Author's Note
We often think of apocalypse stories in terms of fire and fury—explosions, chaos, ruins smoldering in the distance. But what if the end came quietly? Not with war, but with agreement. Not by force, but by choice. Keeper of the Solitary Earth was born from that question.
This story explores a future that might feel more familiar than we’d like to admit—a future not built on disaster, but on exhaustion. The Earth has been loved and loathed, nurtured and neglected. Eventually, humans decide to leave, and they do so not in panic, but in calm resignation, as if moving out of a house that no longer feels like home.
But not Avner Dawson. He is the exception, the contradiction. Where others saw decay, he saw potential. Where others wanted escape, he wanted stillness. His dream was never to live among stars, but among ruins. Not because he hated humanity, but because he never quite fit in with it.
There’s a dangerous beauty in dreams fulfilled too completely. Avner lives in a world shaped by his longing, a planet finally at peace—but that peace carries weight. Loneliness is no longer occasional; it is all-encompassing. In this way, Keeper of the Solitary Earth is a story about survival—it’s a story about aftermath. About stillness. About the echo of things.
Writing Avner’s journey meant asking myself difficult questions. Can you be human without other humans around you? What happens to the meaning of love, of memory, of guilt, when no one else exists to remember or reflect them? Is solitude a gift, or is it a slow unraveling?
And what is Earth without us? Would it bloom in our absence? Collapse? Or worse—forget?
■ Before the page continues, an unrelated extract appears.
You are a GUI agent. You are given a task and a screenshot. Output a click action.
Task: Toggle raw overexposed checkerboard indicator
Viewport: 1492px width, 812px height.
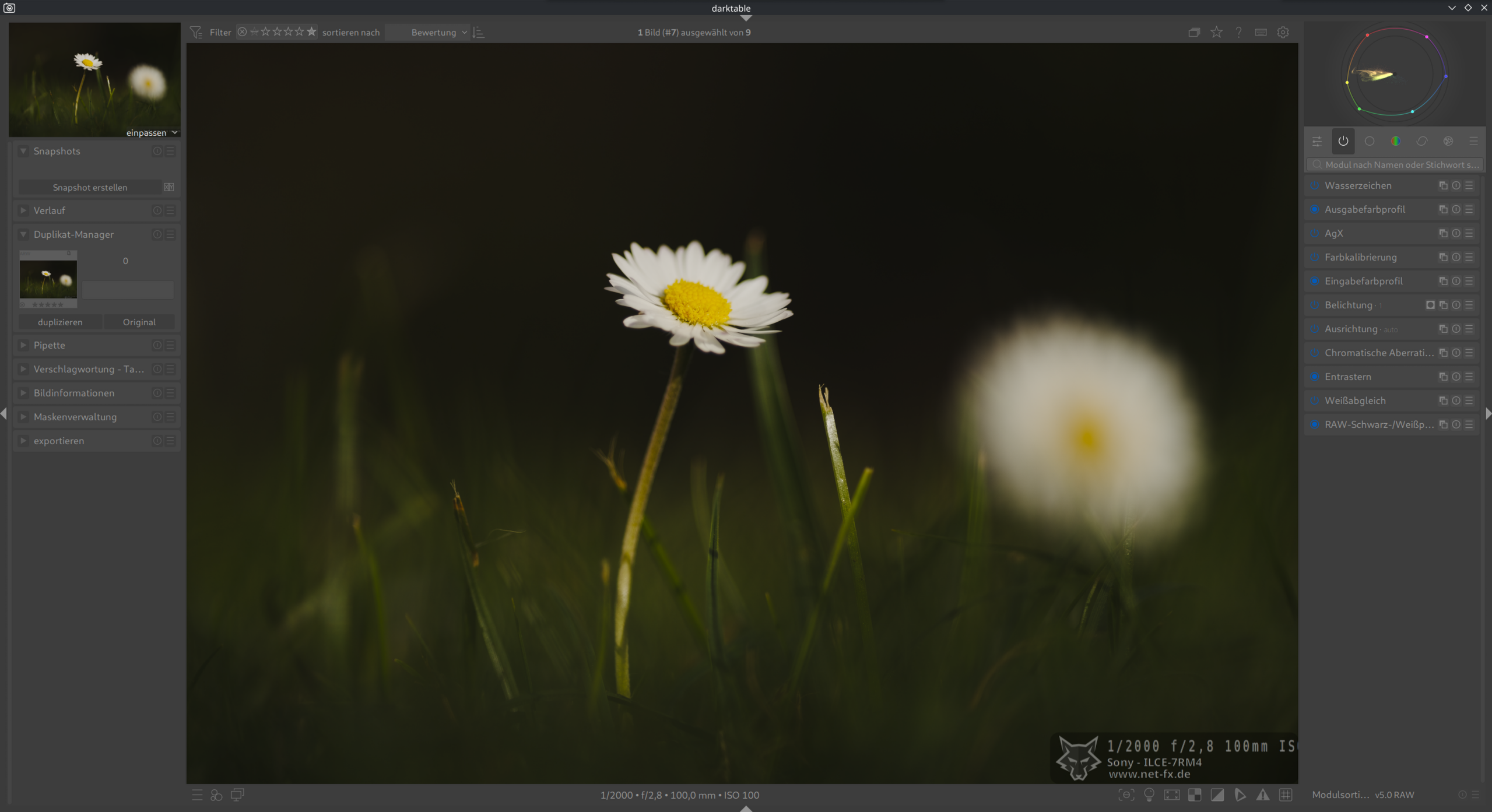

This story is about empty grocery stores, overgrown libraries, foxes wandering across highways, and a man trying to understand the shape of time when it no longer bends around other people. A man who believes he’s at peace until something—subtle, strange—begins to change.
This story is speculative, yes. But it’s also quiet, poetic, and personal. It asks: What if the world did leave you behind, and you were happy about it—until you weren’t?
If you’ve ever wished the world would stop just for a moment, if you’ve ever craved quiet and found that quiet a little too deep, I hope you’ll find something in Avner’s story that lingers.
This is not just a tale of isolation—it’s a meditation on presence, memory, and the delicate line between peace and abandonment.
I hope you’ll walk beside Avner for a little while, and listen to the world breathe.